The chair of The National Lottery Community Fund is Dame Julia Cleverdon. The day-to-day running of organisation is under the responsibility of a senior management team, made up of the chief executive and nine directors. The current chief executive is David Knott.

== Funding programmes ==

A list of all current and historic programmes that The National Lottery Community Fund has funded can be found on the body's website.

Some funded projects include:

=== Forces in Mind ===

£35 million has been invested by The National Lottery Community Fund on the Forces in Mind Trust, a partnership of UK forces charities and mental health organisations, led by the Confederation of Service Charities. It has been given partnership support from The Royal Foundation which will back the Trust with its own grants over a three-year programme as well as helping raise awareness of the issues facing veterans. Over the next 20 years, FIMT will provide UK-wide long-term support and advocacy for Service personnel and Veterans to make a successful transition to civilian life. The focus will be on addressing a range of problems that some ex-service personnel and their families can experience back in civilian life, such as poor mental health, family breakdown and alcohol-related problems.

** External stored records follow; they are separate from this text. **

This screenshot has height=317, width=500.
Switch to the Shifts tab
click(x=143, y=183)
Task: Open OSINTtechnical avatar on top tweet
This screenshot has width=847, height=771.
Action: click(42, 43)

=== Supporting Change and Impact ===

Supporting Change and Impact is an initiative helping The National Lottery Community Fund's grant holders, helping them to plan future service delivery in a challenging funding environment.

=== Heroes Return2 ===

Heroes Return2 funds veterans, their families, spouses and carers to visit the places where they saw action in the Second World War or to take part in commemorative events in the UK.

=== Improving Futures ===

The Improving Futures programmes helps children from families who have complex and multiple needs.

=== Wisdom Bank ===
£250,000 was given to the Wisdom Bank, a website project to "harness the experience and skills of people in the 45 to 65 age group for the wider benefit of the community of Torfaen". In two years the site registered 340 users, before it was taken over by Torfaen Council. A member of the council's audit committee criticised the spending of further public money on the site and said that lottery funding should not have been given to a project with a flawed business plan and whose purpose could have been equally well served by using social media.

=== Big Fund ===
The National Lottery Act 2006 gave Big Lottery Fund (The National Lottery Community Fund) the powers to handle non-Lottery as well as Lottery funding. Big Lottery Fund has managed non-Lottery programmes on behalf of OCS, the Department for Education and the Welsh Government. The organisation's non-Lottery funding is branded distinctly and promoted independently from Lottery funding.

=== Big Potential ===
The Big Potential programme made grants to eligible charities and social enterprises with the aim of improving the sustainability, capacity and scale of organisations in order that they may deliver greater social impact. The programme was run by Social Investment Business and its £20m investment pool closed in 2017.